Nothing after the line with "Given: Click the 日志分析 box in CO scenarios" belongs in the copy; extract the lines below from the top through that line, pictures left out.

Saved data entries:

·····

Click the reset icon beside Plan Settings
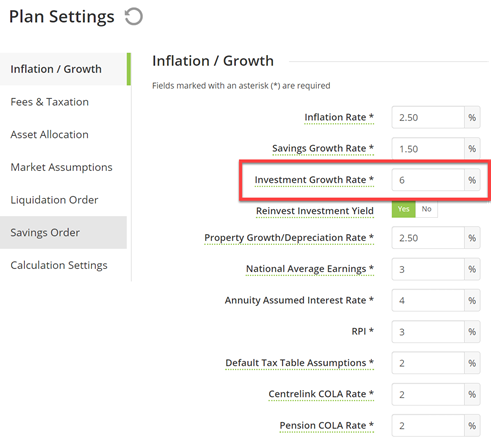491x448 pixels. [x=134, y=17]
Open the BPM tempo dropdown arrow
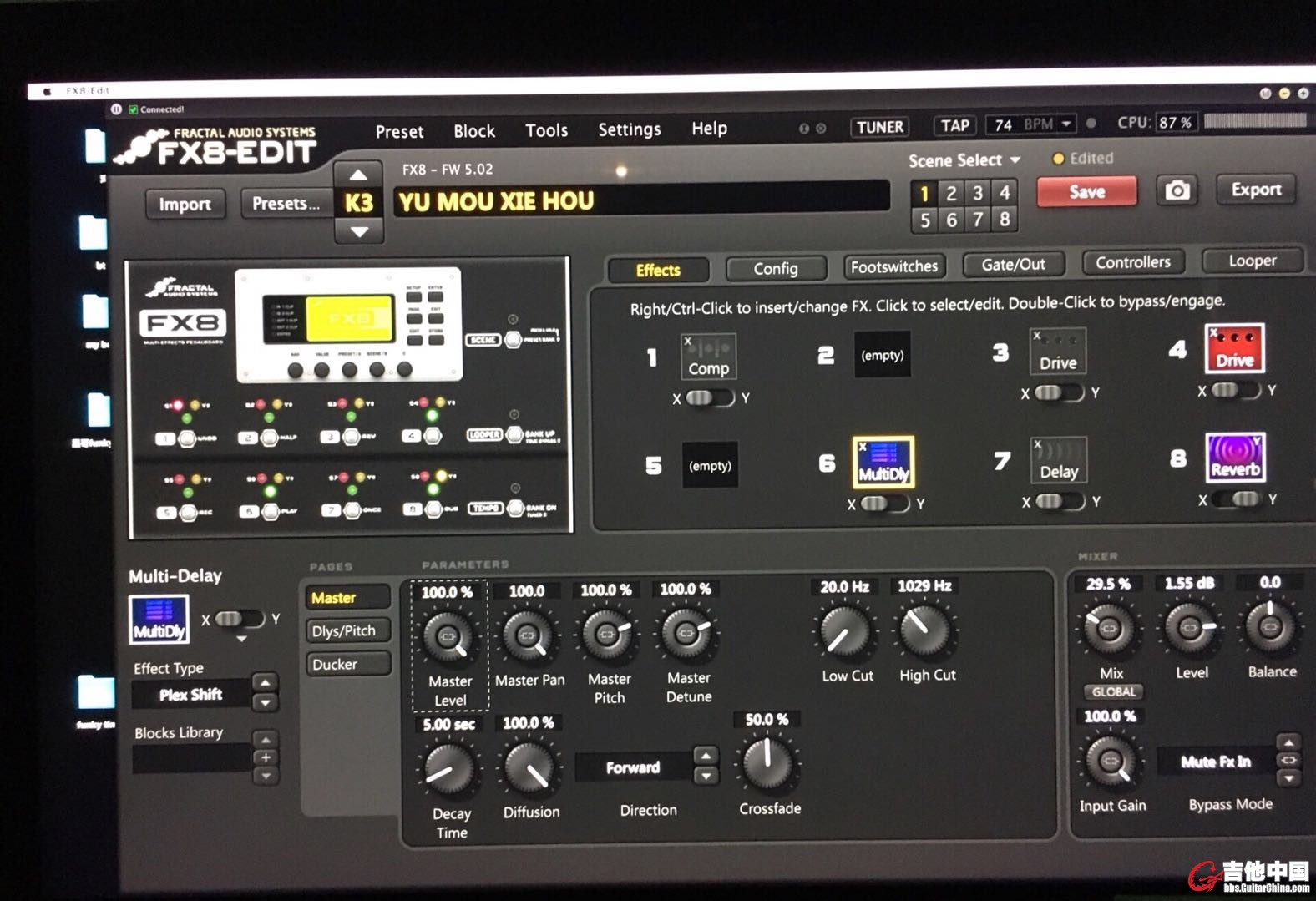The width and height of the screenshot is (1316, 901). [1066, 124]
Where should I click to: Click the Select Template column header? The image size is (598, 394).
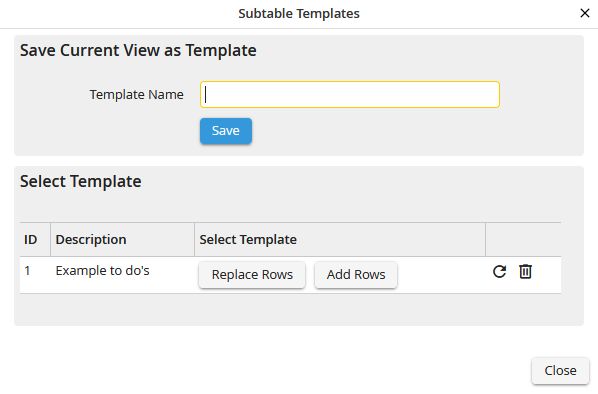coord(248,240)
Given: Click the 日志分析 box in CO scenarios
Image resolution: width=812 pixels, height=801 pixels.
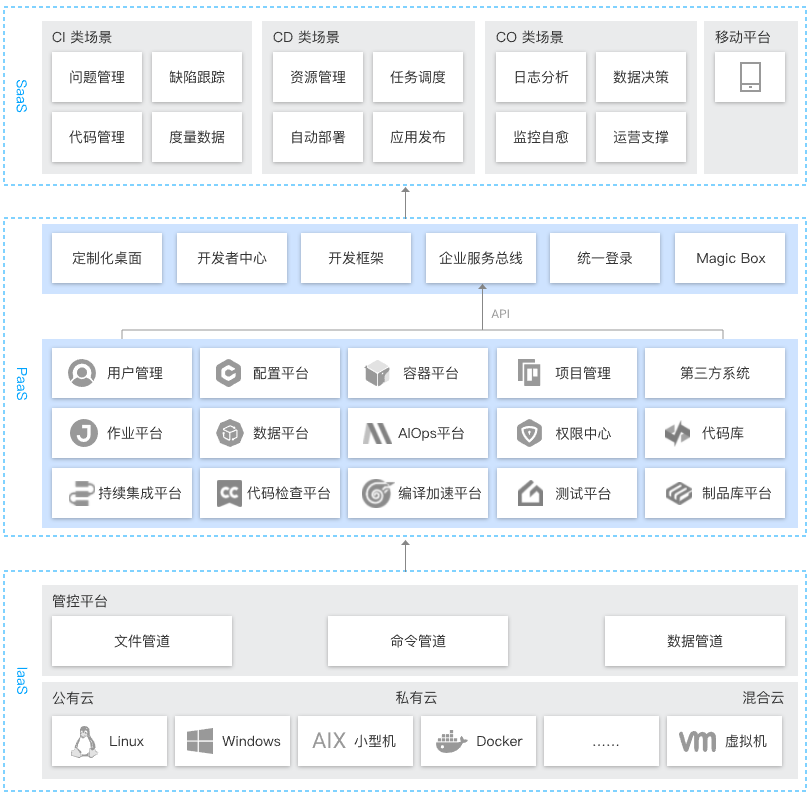Looking at the screenshot, I should click(541, 77).
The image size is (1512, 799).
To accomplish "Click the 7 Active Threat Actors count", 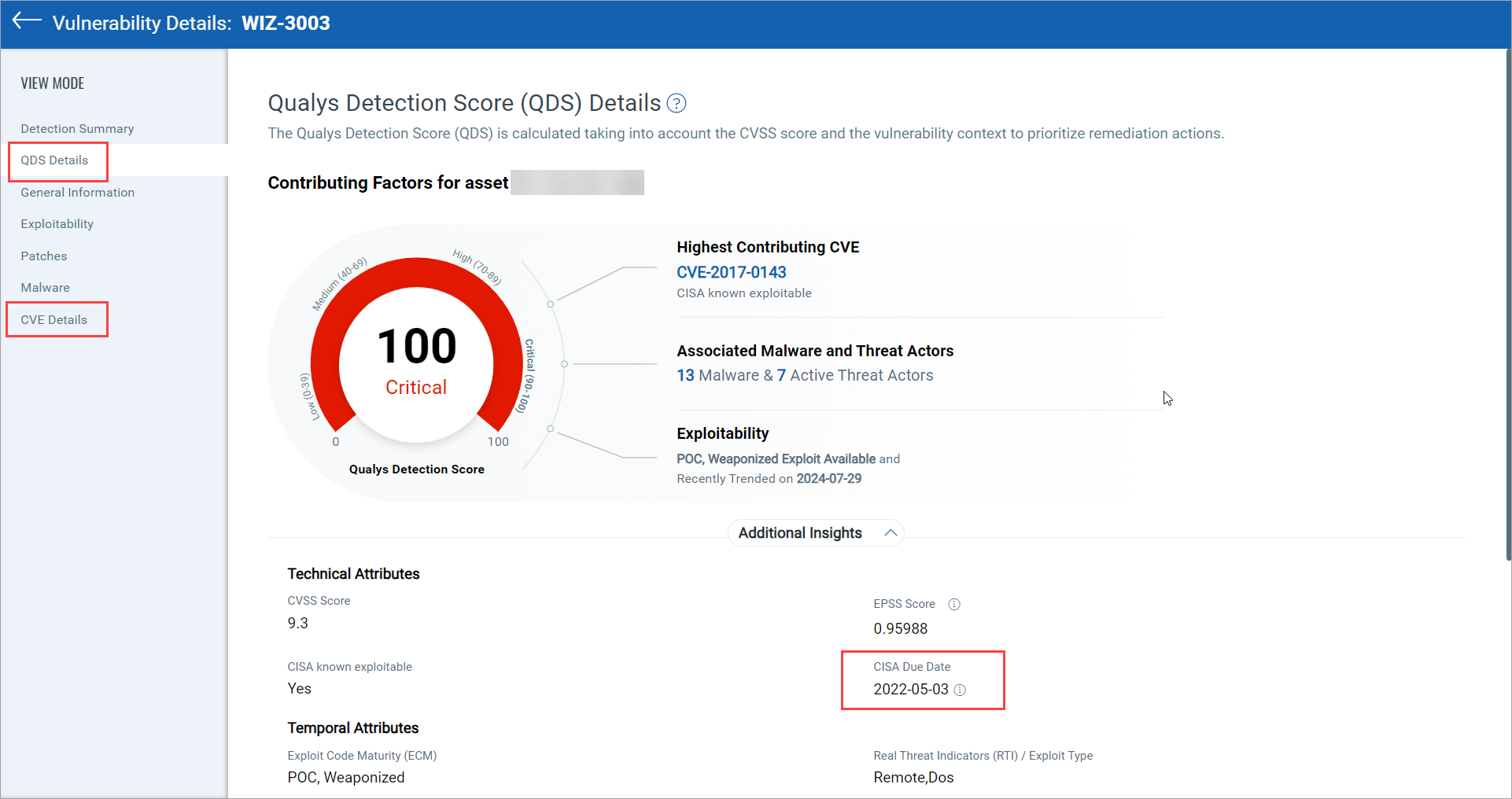I will 781,375.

·····

Solution to this problem:
Click the reset icon beside Plan Settings
491x448 pixels. [x=134, y=17]
Open the BPM tempo dropdown arrow
The width and height of the screenshot is (1316, 901). [1066, 124]
Where should I click to: Click the Select Template column header? The image size is (598, 394).
coord(248,240)
Given: Click the 日志分析 box in CO scenarios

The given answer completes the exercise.